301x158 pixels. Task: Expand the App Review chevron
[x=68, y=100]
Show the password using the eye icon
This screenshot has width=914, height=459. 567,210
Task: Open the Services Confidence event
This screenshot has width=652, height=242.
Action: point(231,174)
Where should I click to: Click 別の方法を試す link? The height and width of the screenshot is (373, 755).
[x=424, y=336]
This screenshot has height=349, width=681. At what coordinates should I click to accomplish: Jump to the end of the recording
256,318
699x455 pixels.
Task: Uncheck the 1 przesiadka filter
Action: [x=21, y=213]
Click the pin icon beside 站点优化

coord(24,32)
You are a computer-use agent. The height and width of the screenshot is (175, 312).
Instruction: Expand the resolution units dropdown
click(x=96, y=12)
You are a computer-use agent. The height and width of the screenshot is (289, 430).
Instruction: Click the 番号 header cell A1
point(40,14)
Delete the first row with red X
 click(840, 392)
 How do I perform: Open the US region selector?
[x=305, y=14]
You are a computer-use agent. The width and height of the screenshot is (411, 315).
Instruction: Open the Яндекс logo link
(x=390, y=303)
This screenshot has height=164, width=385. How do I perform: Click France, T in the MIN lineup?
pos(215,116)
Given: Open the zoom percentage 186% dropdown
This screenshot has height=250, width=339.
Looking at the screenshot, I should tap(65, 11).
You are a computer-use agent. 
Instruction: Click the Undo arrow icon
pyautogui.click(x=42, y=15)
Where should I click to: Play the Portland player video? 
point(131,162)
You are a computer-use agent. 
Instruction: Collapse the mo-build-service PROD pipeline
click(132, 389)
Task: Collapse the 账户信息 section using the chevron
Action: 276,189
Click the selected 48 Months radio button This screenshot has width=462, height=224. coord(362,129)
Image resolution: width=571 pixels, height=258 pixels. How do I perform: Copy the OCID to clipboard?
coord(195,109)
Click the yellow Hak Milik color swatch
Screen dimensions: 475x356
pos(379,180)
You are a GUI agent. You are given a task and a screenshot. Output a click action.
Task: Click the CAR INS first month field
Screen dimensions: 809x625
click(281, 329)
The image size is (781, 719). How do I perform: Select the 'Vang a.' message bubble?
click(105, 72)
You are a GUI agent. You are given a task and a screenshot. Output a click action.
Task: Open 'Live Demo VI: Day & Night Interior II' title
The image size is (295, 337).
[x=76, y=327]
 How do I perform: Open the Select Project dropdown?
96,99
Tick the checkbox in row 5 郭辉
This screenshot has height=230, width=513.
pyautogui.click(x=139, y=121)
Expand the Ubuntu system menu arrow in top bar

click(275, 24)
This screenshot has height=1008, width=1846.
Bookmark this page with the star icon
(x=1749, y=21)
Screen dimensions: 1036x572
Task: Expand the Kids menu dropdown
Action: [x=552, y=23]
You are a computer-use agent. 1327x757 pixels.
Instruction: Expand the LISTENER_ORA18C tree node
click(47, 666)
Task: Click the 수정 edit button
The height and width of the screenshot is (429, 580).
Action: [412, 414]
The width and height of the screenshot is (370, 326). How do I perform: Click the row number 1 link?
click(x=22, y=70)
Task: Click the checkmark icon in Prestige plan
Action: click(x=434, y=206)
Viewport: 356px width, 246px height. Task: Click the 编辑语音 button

About this exercise. The lines you need are those holding the word "agent"; copy each of them from the material above.

Result of the exercise.
You are a computer-use agent. The height and width of the screenshot is (175, 312).
You are a computer-use agent. The height and width of the screenshot is (289, 430).
You are a computer-use agent. The width and height of the screenshot is (411, 315).
You are a computer-use agent. 
You are a computer-use agent. 
You are a GUI agent. You are given a task and a screenshot. Output a click action.
You are a GUI agent. You are given a task and a screenshot. Output a click action.
You are a computer-use agent. 1327x757 pixels.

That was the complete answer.